I have to do the following tasks:

1) I need to read first 4 bytes from file
2) Get all 32 bits for editing
3) Change some bits and save its back to file

For now i have to understand how to do only this:

FileStream fs = File.OpenRead (fileName);
fs.Read (this.HeaderBytes, 0, 4);
this.HeaderBits = new BitArray (this.HeaderBytes);

But bitarray will have (absolutely right) indexes, but i cannot do the following:

this.HeaderBits[8] = true;

'couse it will not change a byte at position 8 from left
XXXX XXXX [X]XXX XXXX
it will change
XXXX XXXX XXXX XXX[X]

Please give me easy and elegant way to manage bits< for example it may work like this:

Header.SetBit (byte pos, bool value);
Header.Save ();

Many thanks!

 

[Jon Skeet [C# MVP]]

I have to do the following tasks:

1) I need to read first 4 bytes from file
2) Get all 32 bits for editing
3) Change some bits and save its back to file

For now i have to understand how to do only this:

FileStream fs = File.OpenRead (fileName);
fs.Read (this.HeaderBytes, 0, 4);

You should check that the returned value here is 4.

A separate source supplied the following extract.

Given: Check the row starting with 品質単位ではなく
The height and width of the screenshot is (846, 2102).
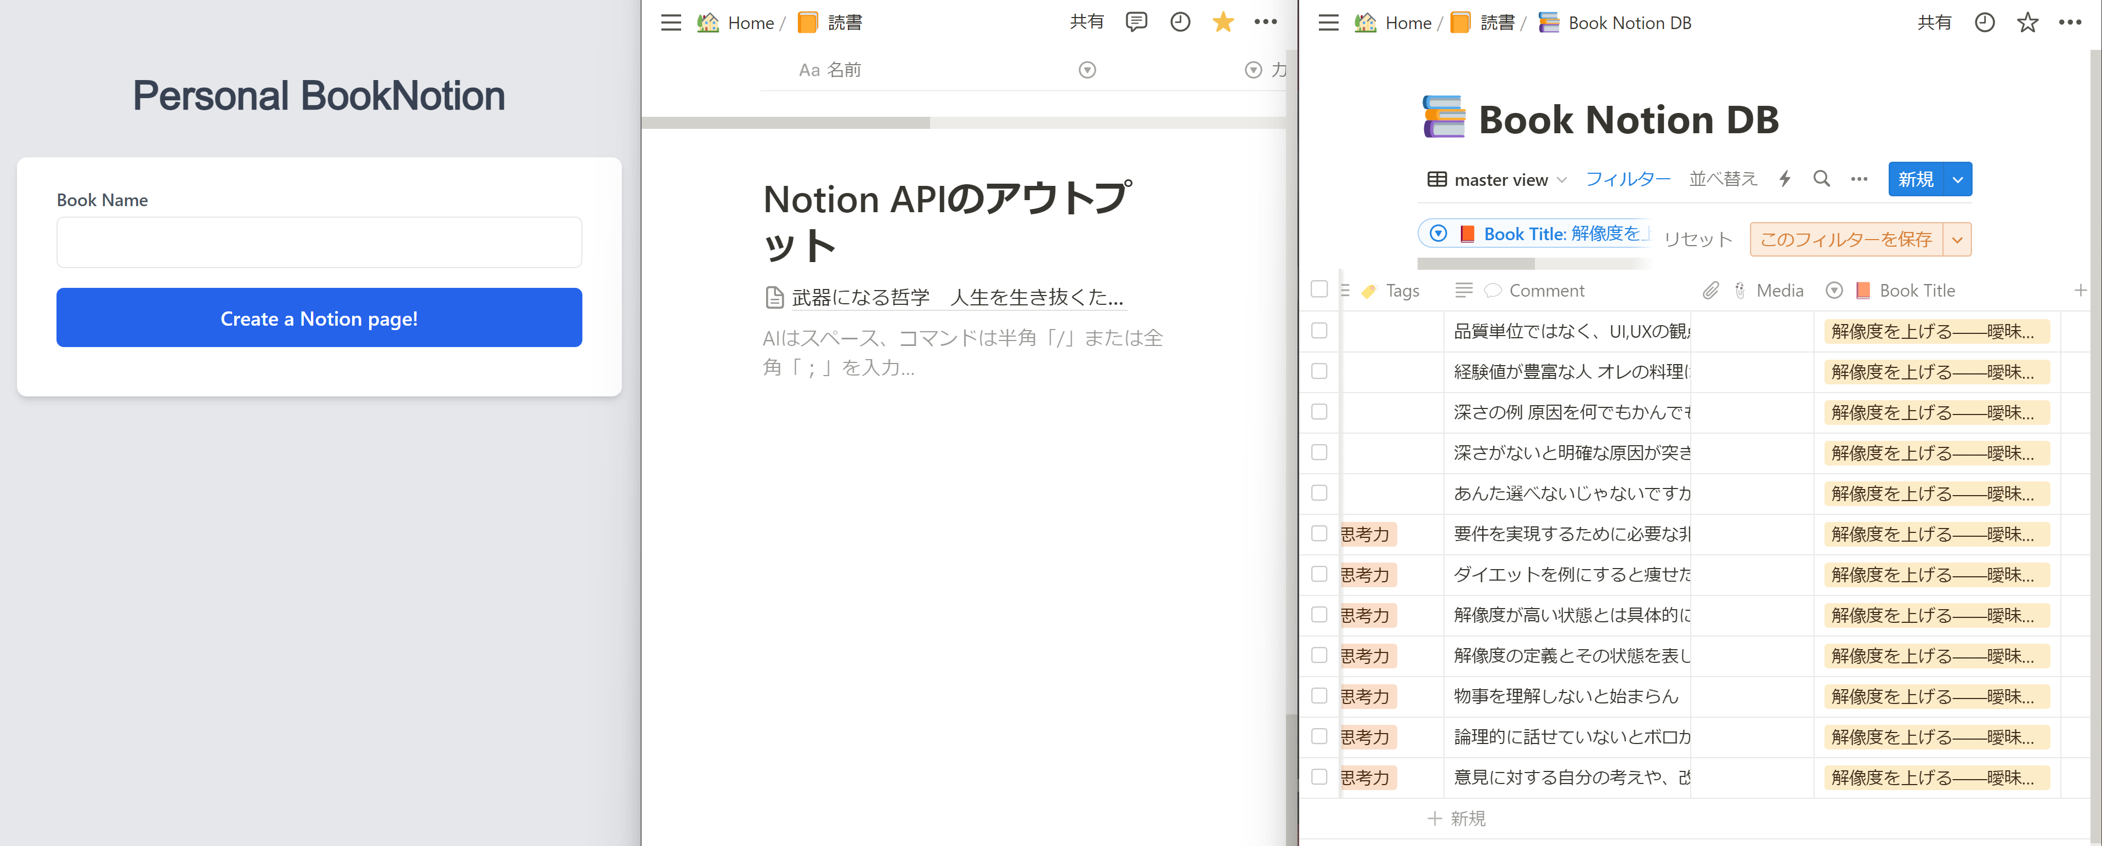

this.HeaderBits = new BitArray (this.HeaderBytes);

There's no need to use a BitArray - just use normal bit arithmetic. For
instance, to set bit 8 (counting from the right):

HeaderBytes[3] |= 1;

To set bit 9, use

HeaderBytes[3] |= 2;

etc.

 

[Soeren S. Joergensen]

Hi,

Depending on the complexity of your operations you could use bit-shifting
and bit-assigment operator

Say you got an uint : 11111111 00000000 11111111 00000000 = 4278255360 and
want to flip bit 3 (right to left) in all four bytes your could:

uint myuint = 4278255360;
byte[] bs = new bs[4];

bs[0] = (byte)((myuint & 0xFF000000) >> 24); // Copy first 8 bits down
bs[1] = (byte)((myuint & 0x00FF0000) >> 16); // Copy second 8 bits down
bs[2] = (byte)((myuint & 0x0000FF00) >> 8); // Copy third 8 bits down
bs[3] = (byte)(myuint & 0x000000FF);

for(int i = 0; i < bs.Length; i++)
{
bs ^= 0x04; // Change third bit
}

myuint = (bs[0] << 24) + (bs[1] << 16) + (bs[2] << 8) + bs[3]; // Put myuint
back together

myuint = 4211407620 = 11111011 00000100 11111011 00000100

Above code is written out of the head to keyboard (no testing has been made)

Kr.
Soren